If the restrictions on movement and contacts can limit the transmission of microbes, a ban on copulation would eliminate venereal diseases, the branding of HIV carriers would eliminate AIDS, the closure of roads would eliminate car accidents, the banning of alcohol would eliminate cirrhosis, the ending of livestock farming would eliminate rustling, the eradication of trees would eliminate rime ice, the prohibition of knives would eliminate stabbings, the abolition of families would eliminate domestic abuse, the abolition of property would eliminate theft, and the elimination of work would end worker exploitation and work-related accidents. From one renunciation after another, from one short circuit to another, we are quickly discovering that the only “disease that is always fatal” is life itself (Italo Svevo), and also that it is impossible to eradicate the discordance and perturbation of evil without destroying the greater good, if not at a time that is not of man (Mt 13, 29-30). In a worldly sense, we are returning to a gnostic pessimism that sees, in corruptible materiality and thus also in our flesh, the creative work of an evil demiurge. This tendency is today regaining force by means of the isolation and sterilization of our bodies, the dematerialization of their social functions, and through the religion of science, already gnostic and sapiential by its etymology. As it happens, one of the first edicts imposed on us was a ban on celebrating the scandal (1 Cor 1,23) of divine incarnation in the form of unleavened bread (although bread with raisins and sesame is still available).

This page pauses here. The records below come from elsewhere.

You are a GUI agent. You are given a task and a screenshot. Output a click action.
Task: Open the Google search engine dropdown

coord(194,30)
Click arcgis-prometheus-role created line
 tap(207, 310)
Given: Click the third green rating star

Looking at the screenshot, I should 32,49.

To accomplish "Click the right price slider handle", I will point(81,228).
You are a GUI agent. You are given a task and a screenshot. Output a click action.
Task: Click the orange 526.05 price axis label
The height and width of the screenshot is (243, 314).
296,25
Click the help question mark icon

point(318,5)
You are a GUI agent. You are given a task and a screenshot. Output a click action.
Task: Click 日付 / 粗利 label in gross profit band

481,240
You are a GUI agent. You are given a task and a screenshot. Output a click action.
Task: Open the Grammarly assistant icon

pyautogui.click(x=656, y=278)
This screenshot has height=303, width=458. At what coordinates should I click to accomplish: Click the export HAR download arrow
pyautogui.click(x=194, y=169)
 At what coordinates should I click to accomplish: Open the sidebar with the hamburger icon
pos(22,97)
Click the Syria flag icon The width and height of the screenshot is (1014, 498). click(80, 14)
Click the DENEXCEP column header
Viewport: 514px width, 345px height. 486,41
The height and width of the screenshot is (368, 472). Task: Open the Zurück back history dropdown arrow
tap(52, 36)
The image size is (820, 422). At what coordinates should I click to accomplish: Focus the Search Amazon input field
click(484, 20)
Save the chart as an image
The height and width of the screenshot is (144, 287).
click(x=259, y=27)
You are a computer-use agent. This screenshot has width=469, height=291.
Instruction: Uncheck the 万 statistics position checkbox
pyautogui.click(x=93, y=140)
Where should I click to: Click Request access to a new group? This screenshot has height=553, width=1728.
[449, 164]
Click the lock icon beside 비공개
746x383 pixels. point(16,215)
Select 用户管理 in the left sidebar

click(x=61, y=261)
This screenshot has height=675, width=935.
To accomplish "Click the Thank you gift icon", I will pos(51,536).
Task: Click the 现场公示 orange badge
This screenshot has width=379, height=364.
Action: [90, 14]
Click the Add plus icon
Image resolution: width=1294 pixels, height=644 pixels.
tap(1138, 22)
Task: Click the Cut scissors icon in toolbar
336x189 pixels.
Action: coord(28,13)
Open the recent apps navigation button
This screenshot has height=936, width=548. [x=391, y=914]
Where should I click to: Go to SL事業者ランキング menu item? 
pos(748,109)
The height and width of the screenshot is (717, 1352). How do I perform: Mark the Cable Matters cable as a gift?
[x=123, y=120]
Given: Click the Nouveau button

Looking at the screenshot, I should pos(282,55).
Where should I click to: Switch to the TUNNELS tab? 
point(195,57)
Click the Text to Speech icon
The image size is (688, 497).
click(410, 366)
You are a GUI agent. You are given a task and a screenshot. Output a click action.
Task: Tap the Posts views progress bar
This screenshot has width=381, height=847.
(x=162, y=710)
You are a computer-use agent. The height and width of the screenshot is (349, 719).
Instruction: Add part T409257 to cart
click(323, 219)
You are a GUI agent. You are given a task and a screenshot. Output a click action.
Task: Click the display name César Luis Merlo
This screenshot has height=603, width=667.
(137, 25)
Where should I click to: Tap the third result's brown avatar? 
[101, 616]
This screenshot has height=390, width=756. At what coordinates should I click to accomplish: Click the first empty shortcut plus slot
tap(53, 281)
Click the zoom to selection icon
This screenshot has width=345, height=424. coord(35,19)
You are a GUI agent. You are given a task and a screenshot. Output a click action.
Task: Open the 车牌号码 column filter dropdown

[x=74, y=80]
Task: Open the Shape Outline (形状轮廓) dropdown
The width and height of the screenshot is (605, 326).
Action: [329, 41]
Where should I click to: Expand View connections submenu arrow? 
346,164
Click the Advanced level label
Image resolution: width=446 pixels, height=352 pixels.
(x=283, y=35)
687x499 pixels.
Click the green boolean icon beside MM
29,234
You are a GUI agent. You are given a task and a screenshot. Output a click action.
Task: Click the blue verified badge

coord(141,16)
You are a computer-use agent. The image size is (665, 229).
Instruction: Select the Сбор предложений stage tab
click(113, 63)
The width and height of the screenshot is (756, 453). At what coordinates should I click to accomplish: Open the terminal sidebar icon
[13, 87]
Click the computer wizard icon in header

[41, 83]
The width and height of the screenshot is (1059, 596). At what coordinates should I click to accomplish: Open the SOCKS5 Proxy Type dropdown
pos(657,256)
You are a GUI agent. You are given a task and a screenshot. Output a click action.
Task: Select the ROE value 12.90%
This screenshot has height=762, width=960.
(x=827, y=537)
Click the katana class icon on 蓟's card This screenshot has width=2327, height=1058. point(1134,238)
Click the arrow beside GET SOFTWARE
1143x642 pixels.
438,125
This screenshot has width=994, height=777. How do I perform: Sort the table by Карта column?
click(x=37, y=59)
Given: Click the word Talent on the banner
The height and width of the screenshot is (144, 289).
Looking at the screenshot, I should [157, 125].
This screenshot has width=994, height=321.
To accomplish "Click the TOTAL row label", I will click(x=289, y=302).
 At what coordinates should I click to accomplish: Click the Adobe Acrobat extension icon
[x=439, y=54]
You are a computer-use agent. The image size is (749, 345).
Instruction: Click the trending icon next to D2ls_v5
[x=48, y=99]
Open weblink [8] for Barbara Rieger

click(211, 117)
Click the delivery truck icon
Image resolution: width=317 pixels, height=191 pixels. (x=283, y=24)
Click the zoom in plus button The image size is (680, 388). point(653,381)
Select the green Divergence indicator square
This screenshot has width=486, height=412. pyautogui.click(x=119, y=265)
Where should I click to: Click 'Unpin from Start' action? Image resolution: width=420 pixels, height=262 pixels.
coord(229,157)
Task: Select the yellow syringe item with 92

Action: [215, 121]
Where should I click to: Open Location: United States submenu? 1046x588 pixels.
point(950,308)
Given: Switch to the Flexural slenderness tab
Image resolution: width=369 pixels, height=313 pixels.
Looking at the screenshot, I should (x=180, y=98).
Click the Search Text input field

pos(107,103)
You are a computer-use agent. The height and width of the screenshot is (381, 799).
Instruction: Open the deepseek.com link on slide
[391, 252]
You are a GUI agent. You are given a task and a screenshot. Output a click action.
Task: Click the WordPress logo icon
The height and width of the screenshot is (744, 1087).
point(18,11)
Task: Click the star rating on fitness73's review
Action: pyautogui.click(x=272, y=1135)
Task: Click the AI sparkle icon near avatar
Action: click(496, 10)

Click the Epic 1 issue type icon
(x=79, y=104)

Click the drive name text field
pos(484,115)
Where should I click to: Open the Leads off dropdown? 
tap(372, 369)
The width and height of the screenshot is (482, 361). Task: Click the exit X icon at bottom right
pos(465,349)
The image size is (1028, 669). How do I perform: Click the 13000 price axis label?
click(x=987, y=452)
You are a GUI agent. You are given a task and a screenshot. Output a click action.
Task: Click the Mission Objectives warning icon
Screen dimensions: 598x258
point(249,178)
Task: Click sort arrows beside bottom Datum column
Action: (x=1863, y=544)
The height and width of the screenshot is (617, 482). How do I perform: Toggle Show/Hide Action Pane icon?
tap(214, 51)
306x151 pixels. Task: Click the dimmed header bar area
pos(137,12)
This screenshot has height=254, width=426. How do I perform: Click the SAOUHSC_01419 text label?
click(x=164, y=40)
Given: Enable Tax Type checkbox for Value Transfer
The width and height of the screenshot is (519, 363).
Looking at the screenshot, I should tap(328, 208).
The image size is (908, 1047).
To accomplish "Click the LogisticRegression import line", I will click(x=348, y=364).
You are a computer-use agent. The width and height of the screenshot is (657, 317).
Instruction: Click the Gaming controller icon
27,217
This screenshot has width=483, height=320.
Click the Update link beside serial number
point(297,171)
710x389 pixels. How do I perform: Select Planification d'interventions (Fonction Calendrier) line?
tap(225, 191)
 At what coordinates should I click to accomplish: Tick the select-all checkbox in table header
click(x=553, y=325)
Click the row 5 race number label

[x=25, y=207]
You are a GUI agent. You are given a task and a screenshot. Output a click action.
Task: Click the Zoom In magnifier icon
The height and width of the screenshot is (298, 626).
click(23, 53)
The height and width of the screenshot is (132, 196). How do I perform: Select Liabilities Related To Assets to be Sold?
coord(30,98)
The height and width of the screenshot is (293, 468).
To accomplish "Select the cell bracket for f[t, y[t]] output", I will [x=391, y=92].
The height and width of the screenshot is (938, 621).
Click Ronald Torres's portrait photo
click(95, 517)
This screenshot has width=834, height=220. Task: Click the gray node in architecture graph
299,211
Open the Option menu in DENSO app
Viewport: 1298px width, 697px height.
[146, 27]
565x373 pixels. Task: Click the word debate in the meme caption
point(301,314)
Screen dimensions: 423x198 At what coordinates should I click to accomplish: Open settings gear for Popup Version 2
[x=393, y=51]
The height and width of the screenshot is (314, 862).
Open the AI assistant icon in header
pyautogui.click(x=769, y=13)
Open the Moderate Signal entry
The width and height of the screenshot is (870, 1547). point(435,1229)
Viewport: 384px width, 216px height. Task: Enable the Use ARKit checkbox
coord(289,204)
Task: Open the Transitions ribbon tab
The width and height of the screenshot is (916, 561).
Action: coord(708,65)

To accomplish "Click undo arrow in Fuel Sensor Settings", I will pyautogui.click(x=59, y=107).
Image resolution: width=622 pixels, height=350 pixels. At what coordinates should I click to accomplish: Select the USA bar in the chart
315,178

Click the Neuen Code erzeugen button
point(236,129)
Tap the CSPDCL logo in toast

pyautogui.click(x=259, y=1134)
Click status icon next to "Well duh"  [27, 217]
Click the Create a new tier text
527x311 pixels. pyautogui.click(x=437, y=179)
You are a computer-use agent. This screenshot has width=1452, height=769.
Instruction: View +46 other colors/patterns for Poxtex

Thus, the ultimate and spiritual dimension of the problem emerges along with the fact that it is the fruit of an eclipse of the transcendent that has entrapped modern humans within the short and partial horizons of their terrestrial adventure, constraining them like pigs with their faces in the mud. If not in the divine, then what transcends and makes entirely whole our human being lies in our moral, intellectual, and political actions, which cross the generations. It has been observed, for instance, that to our antecedents who sacrificed their lives so as not to lose their freedom, we are responding today by sacrificing our freedom so as not to lose (possibly, one never knows, but only in the worst case) our lives. With the result that we will lose both. To lose all, and therefore also the part.